Task goal
Show only those lines of the entries where the string "Open" is found.

(Stored records)
━━━━━━━━━━━━━━━━

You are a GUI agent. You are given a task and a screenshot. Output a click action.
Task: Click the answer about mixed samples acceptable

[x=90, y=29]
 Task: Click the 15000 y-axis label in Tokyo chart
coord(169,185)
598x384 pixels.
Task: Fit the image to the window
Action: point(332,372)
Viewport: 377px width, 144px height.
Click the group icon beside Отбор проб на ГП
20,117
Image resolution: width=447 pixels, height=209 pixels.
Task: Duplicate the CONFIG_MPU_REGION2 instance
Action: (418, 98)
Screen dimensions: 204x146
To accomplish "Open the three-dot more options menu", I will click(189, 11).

━━━━━━━━━━━━━━━━

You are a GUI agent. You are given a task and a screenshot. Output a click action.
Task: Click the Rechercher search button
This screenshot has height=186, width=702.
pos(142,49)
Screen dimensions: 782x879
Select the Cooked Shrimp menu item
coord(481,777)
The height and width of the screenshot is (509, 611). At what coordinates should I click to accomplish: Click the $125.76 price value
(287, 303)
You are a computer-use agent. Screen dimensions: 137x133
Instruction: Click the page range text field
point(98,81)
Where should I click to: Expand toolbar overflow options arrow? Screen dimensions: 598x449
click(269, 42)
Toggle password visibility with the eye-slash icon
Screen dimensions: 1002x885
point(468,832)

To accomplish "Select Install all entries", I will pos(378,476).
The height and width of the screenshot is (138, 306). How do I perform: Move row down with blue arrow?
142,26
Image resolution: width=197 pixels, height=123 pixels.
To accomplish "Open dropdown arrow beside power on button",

━━━━━━━━━━━━━━━━

Solution to this exercise
To accomplish "Open the three-dot more options menu", I will click(189, 11).
To accomplish "Open dropdown arrow beside power on button",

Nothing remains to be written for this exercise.